Also, I have a TON of trees both inside and just outside the yard which I know were access points for raccoons last year and I wonder if that will make the electric fencing useless. How to deal with that short of removing the trees? Would motion detectors help? the ones with flood lights and/or sound? or the owl that hoots and moves when motion is detected?

I'll see if I can get some pics up of the yard in question so y'all can see the problem with the trees.

Thanks!
 
I'm pretty sure this is a double post. You aren't allowed to post two threads on the same topic.

IF I WERE YOU I would worry less about your run, and more about raccoon proofing your coop. Then get a live trap, set it up outside your run and remove any predators that are even thinking about getting your birds. That's what I'd do.
 
If there are overhanging trees, such that raccoons can climb up them and drop into the run or access limbs of trees growing in the run, the only possible way to exclude raccoons is to make ALL those trees unclimbable (tall metal flashing, or electric wire)... which can be impossible if it is a sort of forested area where they can go from tree to tree to tree. It is usually much more sensible to make sure the flock is locked up securely in the coop before dusk EVERY night WITHOUT fail.

A live trap will do little good, usually, as there will always be more raccoons to come replace whatever you remove.

To set up electric fence, the general scheme is that your charger has a wire going to a good ground, and another wire going to the fence; when an animal touches the fence, current is conducted thru its body to the soil to the ground wire to the charger, completing the circuit and making the animal go "owww!" and scram. There are a lot of details that you need to get right -- see online tutorials, e.g. at www.premier1supplies.com -- but that's the basic outline. AND, you need to TEST your fence regularly with an ACCURATE fence-tester to make sure it is still carrying enough zap, so you can fix problemsa s they arise, before predators discover your fence is dead or near-dead.

Good luck, have fun,

Pat
 
Quote:
Arrgh, that's what I was afraid of.... needing to make the trees somehow unclimbable. I'm renting here, and my landlord wants to preserve the trees because they are live oaks and, though young, are valuable out here in the Texas Hill Country. what is metal "flashing"?
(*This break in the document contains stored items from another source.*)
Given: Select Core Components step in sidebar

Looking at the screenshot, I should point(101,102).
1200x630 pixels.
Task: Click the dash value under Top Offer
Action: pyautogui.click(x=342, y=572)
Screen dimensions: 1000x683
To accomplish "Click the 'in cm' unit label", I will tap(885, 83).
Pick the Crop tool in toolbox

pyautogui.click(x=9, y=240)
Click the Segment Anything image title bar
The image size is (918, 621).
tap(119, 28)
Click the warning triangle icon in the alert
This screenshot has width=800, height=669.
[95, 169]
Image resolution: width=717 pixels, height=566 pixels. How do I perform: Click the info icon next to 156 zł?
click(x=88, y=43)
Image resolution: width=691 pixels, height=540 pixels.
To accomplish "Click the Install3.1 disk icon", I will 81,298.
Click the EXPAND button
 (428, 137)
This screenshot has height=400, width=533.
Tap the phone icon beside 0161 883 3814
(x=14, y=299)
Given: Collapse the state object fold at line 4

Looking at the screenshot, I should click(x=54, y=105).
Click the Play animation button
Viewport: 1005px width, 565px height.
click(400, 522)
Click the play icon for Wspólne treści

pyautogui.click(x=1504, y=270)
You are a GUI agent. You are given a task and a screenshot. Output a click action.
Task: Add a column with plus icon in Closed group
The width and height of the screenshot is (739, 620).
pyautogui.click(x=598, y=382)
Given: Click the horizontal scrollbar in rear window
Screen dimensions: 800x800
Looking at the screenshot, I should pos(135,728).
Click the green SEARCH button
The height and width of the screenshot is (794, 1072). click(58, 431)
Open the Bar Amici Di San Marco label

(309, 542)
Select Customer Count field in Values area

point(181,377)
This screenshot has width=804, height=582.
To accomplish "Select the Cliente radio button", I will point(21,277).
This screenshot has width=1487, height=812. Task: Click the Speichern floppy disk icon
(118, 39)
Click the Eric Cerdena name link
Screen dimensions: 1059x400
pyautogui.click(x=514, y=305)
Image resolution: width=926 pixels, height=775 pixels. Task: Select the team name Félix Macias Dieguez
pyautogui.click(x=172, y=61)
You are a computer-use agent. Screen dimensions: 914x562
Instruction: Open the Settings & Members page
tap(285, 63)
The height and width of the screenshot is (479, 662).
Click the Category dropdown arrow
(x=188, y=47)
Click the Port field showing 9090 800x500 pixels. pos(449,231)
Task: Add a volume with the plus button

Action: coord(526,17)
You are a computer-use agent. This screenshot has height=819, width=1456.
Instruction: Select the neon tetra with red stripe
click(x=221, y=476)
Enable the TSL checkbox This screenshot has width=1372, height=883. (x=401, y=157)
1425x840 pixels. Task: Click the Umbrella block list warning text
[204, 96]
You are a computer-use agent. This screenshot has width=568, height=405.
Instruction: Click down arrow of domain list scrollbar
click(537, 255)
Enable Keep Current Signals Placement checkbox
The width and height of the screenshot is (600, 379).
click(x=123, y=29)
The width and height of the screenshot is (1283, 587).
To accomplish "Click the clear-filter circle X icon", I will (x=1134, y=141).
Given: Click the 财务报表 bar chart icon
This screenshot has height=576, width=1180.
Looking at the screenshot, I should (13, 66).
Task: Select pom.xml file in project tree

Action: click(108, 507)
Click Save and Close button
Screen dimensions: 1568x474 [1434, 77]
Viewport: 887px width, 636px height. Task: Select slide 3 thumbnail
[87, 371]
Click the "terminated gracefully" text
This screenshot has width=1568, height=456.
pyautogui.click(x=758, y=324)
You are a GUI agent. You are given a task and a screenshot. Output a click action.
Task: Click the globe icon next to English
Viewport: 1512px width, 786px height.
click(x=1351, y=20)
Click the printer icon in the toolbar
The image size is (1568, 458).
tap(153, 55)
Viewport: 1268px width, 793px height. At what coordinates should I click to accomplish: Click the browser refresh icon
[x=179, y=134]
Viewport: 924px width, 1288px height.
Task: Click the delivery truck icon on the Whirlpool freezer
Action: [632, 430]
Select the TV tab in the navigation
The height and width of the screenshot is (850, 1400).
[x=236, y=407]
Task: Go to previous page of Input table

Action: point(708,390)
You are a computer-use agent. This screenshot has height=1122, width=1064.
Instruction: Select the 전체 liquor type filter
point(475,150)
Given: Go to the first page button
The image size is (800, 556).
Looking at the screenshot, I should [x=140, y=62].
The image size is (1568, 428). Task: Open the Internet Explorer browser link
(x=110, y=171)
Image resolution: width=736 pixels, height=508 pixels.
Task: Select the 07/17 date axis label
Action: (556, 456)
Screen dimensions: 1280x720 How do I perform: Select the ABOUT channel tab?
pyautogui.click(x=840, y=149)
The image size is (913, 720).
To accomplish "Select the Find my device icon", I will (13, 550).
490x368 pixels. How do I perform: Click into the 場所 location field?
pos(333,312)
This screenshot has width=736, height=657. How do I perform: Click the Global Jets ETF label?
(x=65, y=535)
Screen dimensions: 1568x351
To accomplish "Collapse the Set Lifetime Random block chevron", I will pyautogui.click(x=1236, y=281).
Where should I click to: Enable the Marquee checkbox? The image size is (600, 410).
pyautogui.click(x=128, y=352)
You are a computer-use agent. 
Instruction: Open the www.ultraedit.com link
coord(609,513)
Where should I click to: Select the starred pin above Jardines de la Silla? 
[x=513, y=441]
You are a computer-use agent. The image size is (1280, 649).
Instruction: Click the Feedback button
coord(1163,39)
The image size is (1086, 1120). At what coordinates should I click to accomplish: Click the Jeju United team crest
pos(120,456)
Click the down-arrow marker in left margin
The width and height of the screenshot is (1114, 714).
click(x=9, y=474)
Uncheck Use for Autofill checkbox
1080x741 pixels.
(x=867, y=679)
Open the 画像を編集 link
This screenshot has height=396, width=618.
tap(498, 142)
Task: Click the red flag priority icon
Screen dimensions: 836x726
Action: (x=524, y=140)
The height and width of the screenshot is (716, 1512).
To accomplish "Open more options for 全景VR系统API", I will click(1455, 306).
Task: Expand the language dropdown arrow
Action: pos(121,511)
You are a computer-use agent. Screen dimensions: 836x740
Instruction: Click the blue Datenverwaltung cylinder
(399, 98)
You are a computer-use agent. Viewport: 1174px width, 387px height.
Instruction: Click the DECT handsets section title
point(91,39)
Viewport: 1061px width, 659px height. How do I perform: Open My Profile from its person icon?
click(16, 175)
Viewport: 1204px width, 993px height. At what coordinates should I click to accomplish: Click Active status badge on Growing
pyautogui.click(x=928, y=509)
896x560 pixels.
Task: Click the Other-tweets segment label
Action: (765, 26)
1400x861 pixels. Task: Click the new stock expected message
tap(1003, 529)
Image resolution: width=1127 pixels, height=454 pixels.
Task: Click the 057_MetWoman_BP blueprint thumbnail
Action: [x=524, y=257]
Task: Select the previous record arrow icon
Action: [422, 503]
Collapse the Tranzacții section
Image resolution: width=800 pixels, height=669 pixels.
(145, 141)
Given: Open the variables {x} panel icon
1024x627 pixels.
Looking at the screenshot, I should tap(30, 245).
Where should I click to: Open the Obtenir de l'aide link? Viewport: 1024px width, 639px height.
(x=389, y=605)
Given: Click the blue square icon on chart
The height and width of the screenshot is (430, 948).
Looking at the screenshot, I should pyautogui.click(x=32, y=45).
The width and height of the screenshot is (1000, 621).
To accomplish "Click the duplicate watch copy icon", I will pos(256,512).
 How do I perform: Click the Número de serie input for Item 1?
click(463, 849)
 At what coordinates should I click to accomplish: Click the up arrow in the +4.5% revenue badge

I think electricity is a good start. Maybe if they get zapped they won't even think about climbing the trees....
 
Flashing is the sheet metal that comes in the form of a roll, 3-24" wide depending on what you buy, they use it to waterproof roof valleys and edges under the shingles and around chimneys, and sometimes where siding goes around a door or window. It will be in the roofing aisle. You need flashing at LEAST 12" wide, 18+" is better; you nail it all around the treetrunk, about 3-4' up, making the seam as flat as possible so raccoons have nothing there they can get a grip on. This prevents raccoons (also squirrels, if you put the flashing high enough up on teh tree) from climbing up, b/c it is too slippery to get their claws into and too tall to reach up above.

Honestly, locking the chickens up at (or before) dusk is by far the best solution. The fence will still have to be dogproof, of course.

Good luck, have fun,

Pat
 
I can tell you from my dad's experience using motion detectors with sounds/lights that they are of no help discouraging racoons from something edible ... in his case, it was his corn patch.
 
Quote:
I'm not sure what you mean by the first bit except that I posted in both the predator/pest section and the coop design section hoping to get help. Is that what you mean by double posting? I'm new to BYC and I'm just trying to get help. Sorry.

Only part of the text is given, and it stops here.